## TASK
Reproduce the Ithaca weather report below in full, word for word.

## GIVEN PASSAGE

ITHACA, N.Y. –– The sun might be setting after 5 PM again, but we have a ways to go with meteorological winter. A pronounced trough in the jet stream will allow for multiple storm systems to skirt the Southern Tier this week, though nothing looks particularly alarming. A branch of the polar vortex will descend into the central part of the continental United States later in the week, sending temperatures plunging across the nation, though the worst of it looks to avoid Tompkins County.

Graphic courtesy of the Northeast Regional Climate Center.

Weather Recap

Even with the cold snap at the end of the month, January 2021 finished above average temperature-wise, at 25.7°F, 2.4°F above normal. Even though the highest temperature recorded at the Northeast Regional Climate Center’s Game Farm Road site in Dryden was an almighty 42°F, the persistent, heavy cloud cover experience for much of the month kept low temperatures much warmer than usual.

## GIVEN ENTRIES

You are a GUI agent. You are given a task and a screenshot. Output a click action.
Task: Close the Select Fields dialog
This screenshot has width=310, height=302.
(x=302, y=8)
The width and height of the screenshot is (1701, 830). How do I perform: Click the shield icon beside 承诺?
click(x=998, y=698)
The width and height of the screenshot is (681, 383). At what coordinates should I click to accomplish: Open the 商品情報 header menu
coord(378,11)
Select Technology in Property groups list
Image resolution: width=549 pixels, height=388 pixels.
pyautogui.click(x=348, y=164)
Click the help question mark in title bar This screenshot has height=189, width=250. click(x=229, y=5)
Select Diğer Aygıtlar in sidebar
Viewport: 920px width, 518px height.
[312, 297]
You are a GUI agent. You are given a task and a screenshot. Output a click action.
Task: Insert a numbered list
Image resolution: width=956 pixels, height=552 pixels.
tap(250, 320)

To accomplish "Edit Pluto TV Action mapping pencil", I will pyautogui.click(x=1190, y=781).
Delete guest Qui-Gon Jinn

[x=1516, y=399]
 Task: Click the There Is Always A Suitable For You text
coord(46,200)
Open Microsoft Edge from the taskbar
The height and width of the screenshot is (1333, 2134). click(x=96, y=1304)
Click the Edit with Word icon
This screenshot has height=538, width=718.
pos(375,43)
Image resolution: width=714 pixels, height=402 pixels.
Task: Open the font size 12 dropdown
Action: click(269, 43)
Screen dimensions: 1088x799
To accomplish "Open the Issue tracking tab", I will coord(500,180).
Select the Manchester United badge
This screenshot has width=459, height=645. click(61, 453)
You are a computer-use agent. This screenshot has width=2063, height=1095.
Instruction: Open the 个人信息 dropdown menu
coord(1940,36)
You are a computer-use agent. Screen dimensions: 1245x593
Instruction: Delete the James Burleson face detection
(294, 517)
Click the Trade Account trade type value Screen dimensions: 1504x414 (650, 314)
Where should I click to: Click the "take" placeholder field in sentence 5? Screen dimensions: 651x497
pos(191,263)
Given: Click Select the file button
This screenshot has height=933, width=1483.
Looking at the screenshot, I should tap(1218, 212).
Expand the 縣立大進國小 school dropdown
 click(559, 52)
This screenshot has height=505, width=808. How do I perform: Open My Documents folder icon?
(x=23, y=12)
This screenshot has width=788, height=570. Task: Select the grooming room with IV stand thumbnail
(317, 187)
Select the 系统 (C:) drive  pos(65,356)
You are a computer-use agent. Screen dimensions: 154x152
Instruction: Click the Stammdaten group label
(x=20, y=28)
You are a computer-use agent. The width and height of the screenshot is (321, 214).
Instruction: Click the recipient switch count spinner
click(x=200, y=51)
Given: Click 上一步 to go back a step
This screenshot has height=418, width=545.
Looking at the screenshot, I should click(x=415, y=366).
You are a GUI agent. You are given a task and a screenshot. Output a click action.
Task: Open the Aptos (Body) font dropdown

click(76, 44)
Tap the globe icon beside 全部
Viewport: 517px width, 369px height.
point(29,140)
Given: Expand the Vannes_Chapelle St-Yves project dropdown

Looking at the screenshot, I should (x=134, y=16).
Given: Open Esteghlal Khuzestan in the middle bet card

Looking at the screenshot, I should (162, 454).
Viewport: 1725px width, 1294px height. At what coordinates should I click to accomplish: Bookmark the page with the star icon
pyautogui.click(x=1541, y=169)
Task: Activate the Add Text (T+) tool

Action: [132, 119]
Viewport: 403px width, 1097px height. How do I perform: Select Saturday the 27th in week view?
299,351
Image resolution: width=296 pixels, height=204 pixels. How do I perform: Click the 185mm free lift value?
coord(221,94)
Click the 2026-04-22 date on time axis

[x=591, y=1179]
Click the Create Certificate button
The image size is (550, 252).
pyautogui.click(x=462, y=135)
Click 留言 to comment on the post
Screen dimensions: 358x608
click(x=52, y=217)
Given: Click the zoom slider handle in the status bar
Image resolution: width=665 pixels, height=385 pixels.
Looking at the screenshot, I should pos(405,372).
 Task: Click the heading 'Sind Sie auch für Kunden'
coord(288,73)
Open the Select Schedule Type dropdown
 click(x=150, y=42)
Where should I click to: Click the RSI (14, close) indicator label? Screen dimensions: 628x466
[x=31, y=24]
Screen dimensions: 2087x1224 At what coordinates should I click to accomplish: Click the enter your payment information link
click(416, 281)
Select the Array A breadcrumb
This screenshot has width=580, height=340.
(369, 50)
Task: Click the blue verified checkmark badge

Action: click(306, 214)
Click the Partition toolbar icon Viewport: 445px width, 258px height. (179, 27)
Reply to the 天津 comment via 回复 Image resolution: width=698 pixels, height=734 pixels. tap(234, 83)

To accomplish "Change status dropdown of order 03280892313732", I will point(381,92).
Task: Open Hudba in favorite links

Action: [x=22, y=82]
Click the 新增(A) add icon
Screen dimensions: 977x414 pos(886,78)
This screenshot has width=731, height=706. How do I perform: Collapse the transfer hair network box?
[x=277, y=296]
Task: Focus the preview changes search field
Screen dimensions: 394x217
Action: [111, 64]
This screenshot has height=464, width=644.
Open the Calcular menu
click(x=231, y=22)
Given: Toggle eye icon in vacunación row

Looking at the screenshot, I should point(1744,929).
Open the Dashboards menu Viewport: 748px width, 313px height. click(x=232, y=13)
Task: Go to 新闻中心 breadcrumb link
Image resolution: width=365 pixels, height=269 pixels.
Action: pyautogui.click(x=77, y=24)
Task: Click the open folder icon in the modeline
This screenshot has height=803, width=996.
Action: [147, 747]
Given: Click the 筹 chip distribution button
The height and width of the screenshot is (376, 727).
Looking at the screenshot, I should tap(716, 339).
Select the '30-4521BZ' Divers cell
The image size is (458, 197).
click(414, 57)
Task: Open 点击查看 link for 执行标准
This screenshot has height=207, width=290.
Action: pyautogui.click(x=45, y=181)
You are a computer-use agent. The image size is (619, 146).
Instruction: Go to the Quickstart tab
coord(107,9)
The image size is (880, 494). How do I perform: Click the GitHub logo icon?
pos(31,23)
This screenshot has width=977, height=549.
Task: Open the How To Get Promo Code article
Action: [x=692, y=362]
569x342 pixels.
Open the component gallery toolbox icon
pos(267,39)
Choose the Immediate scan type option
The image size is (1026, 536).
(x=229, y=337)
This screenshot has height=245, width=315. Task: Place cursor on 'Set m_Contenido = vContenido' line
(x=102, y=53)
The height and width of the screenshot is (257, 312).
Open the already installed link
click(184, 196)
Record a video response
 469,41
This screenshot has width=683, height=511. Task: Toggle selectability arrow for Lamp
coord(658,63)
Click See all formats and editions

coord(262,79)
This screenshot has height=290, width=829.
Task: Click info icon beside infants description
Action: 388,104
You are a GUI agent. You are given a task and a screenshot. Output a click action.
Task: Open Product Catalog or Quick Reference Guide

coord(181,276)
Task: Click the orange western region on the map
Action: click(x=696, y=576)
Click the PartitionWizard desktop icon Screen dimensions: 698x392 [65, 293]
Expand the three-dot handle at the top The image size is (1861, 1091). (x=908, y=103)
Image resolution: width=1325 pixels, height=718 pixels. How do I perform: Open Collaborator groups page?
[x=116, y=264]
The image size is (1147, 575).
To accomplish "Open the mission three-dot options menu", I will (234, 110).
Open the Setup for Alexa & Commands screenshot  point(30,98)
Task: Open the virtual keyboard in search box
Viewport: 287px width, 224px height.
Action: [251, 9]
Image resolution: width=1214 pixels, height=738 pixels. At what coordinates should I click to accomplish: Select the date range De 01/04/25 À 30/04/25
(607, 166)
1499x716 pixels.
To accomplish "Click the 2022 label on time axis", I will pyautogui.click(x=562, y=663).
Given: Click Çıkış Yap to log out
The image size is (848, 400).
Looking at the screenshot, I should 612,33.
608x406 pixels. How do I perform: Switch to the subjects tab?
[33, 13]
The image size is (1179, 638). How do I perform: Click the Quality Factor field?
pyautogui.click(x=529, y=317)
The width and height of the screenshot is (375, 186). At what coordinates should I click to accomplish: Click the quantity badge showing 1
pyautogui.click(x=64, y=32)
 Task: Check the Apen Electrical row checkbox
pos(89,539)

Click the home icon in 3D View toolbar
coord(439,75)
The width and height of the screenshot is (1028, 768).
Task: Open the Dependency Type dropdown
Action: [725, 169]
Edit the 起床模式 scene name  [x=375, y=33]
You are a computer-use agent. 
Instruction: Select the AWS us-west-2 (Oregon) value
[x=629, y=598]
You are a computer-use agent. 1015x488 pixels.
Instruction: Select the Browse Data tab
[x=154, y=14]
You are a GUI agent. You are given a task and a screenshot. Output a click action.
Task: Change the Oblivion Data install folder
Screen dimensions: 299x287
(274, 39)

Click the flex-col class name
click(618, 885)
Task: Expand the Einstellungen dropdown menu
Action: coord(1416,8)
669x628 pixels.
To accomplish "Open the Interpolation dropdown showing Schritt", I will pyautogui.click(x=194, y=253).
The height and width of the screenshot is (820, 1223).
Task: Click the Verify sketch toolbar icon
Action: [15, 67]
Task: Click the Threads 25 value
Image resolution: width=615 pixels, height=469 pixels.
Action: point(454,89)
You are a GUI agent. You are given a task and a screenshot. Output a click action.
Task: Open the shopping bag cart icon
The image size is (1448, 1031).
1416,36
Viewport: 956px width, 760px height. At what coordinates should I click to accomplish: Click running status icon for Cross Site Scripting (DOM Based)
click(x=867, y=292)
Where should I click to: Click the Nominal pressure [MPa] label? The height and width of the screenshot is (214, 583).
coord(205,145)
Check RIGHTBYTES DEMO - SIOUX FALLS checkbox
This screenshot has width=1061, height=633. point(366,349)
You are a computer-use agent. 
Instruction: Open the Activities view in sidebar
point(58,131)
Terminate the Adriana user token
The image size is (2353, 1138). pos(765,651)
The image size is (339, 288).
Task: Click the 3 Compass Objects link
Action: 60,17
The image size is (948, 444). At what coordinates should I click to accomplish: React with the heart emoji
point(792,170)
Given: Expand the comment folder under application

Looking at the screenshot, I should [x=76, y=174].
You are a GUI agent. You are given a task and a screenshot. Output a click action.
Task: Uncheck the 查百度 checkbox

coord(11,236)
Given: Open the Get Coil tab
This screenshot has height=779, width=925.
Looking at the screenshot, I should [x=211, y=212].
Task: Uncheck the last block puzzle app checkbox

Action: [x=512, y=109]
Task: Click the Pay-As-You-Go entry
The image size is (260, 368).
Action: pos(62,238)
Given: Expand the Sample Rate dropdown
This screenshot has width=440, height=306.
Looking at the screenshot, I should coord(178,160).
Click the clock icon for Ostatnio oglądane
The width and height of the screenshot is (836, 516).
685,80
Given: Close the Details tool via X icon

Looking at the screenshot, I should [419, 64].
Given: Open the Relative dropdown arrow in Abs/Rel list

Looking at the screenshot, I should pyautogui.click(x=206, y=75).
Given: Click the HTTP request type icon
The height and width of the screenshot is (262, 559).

## EXERCISE OUTPUT
ITHACA, N.Y. –– The sun might be setting after 5 PM again, but we have a ways to go with meteorological winter. A pronounced trough in the jet stream will allow for multiple storm systems to skirt the Southern Tier this week, though nothing looks particularly alarming. A branch of the polar vortex will descend into the central part of the continental United States later in the week, sending temperatures plunging across the nation, though the worst of it looks to avoid Tompkins County.

Graphic courtesy of the Northeast Regional Climate Center.

Weather Recap

Even with the cold snap at the end of the month, January 2021 finished above average temperature-wise, at 25.7°F, 2.4°F above normal. Even though the highest temperature recorded at the Northeast Regional Climate Center’s Game Farm Road site in Dryden was an almighty 42°F, the persistent, heavy cloud cover experience for much of the month kept low temperatures much warmer than usual.